-- Start SOURCE RECORDS --

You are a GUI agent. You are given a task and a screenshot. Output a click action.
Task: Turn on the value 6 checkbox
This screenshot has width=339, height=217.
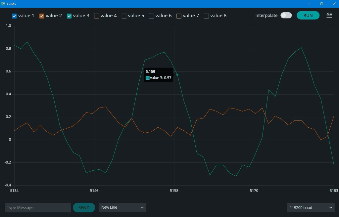click(152, 16)
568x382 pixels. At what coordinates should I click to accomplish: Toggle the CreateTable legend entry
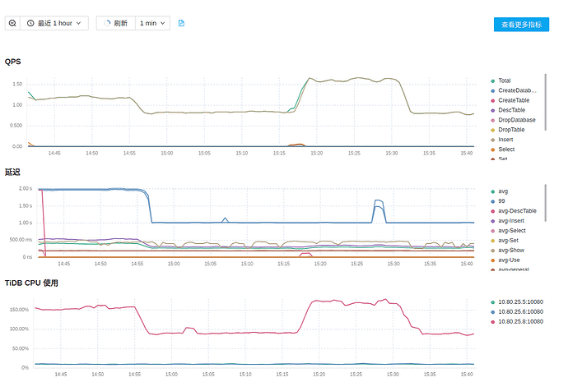(510, 100)
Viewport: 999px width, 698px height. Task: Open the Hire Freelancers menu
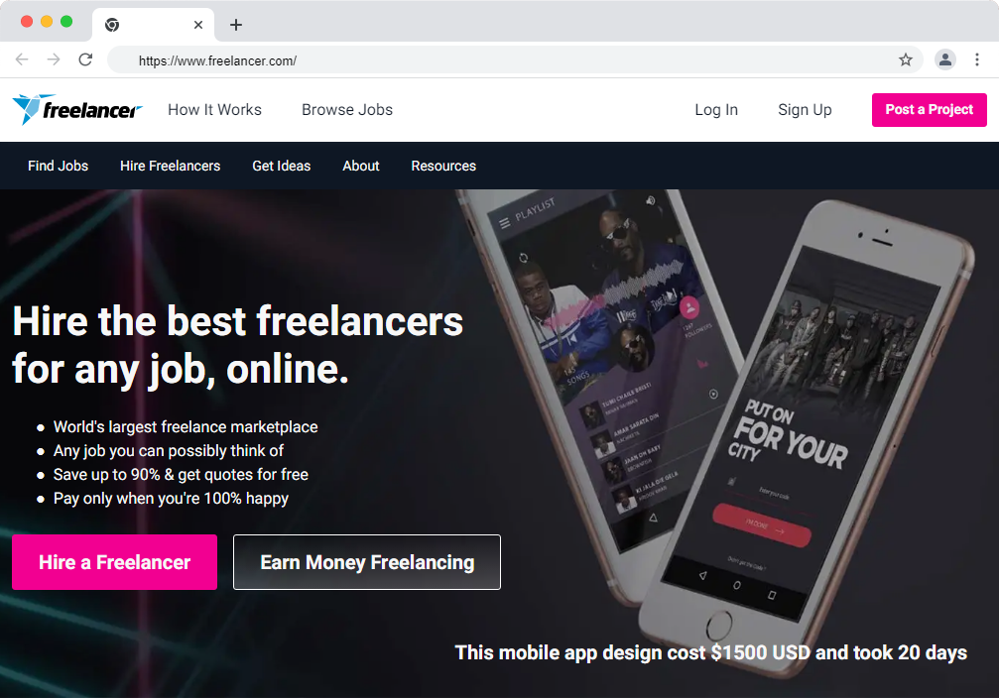[170, 166]
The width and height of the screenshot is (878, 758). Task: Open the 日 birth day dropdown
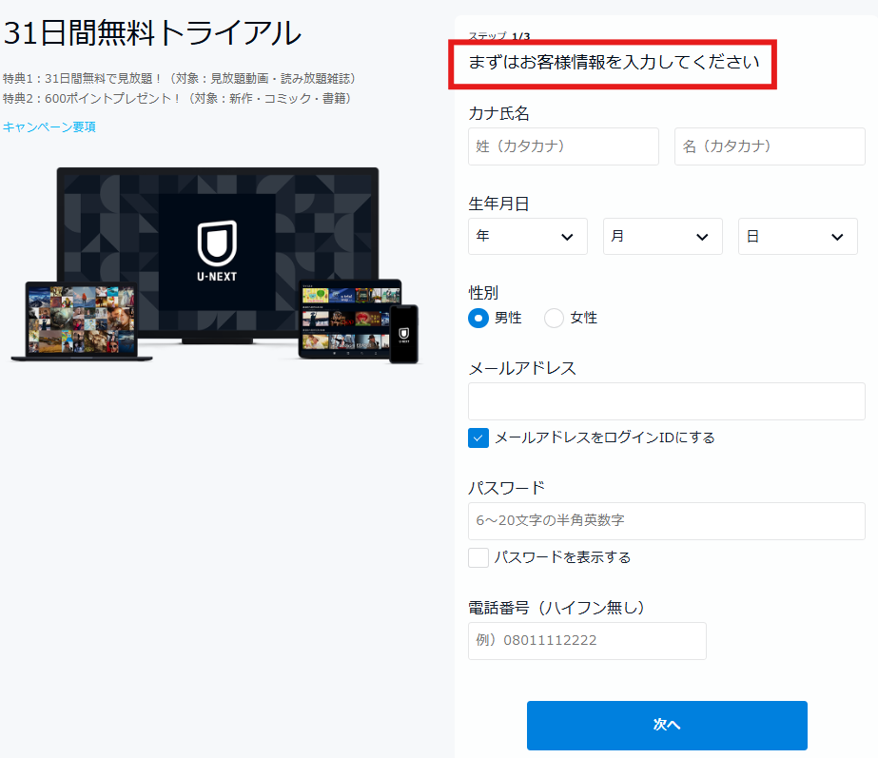(797, 237)
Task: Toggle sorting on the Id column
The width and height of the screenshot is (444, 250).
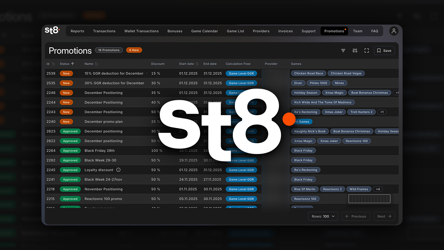Action: (54, 64)
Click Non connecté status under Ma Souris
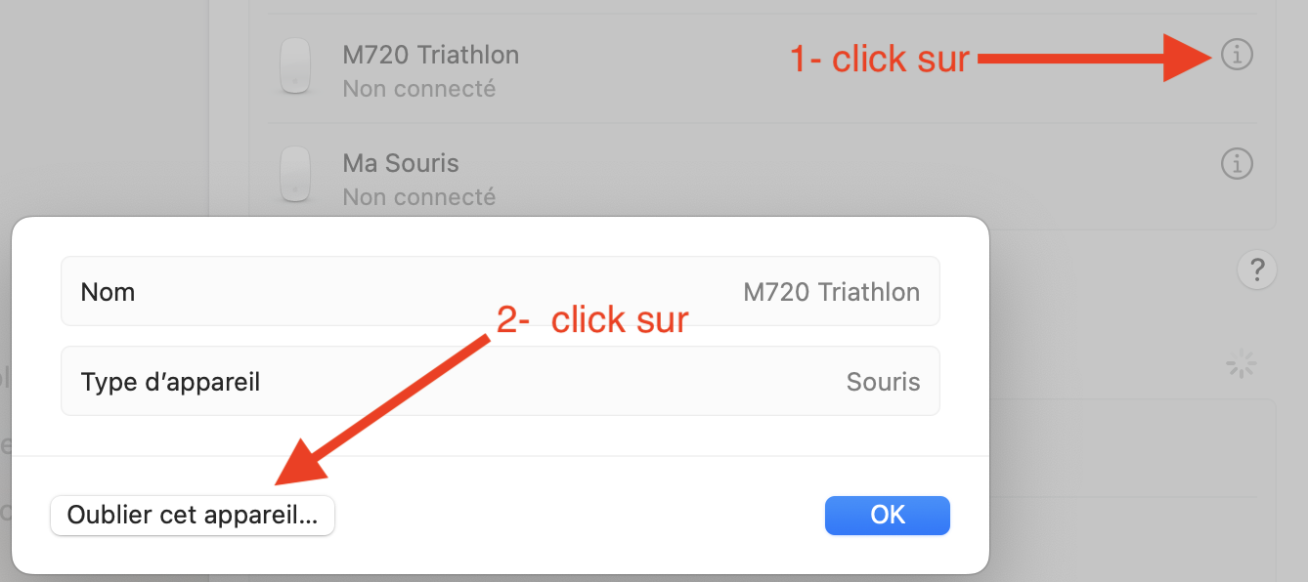The image size is (1308, 582). pos(418,197)
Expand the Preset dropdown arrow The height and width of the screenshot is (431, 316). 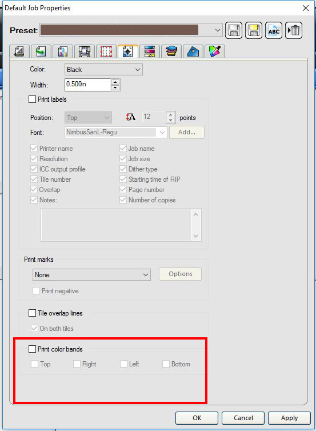(x=217, y=30)
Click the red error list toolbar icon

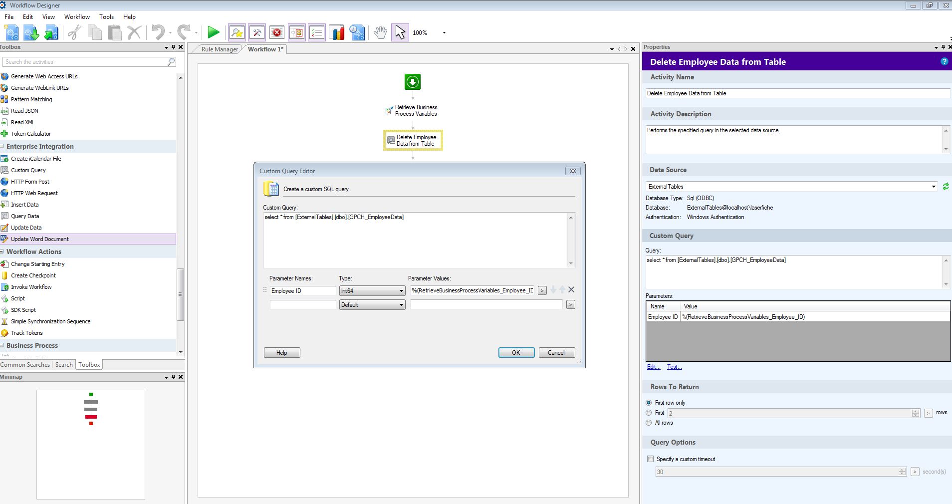(x=277, y=33)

-- End SOURCE RECORDS --

◆ PROBLEM TO SOLVE ◆
Identify each line in the entries above that contains the word "Open", and copy those lines in full.

◆ TASK OUTPUT ◆
Viewport: 999px width, 698px height. Task: Open the Hire Freelancers menu
The width and height of the screenshot is (878, 758). Task: Open the 日 birth day dropdown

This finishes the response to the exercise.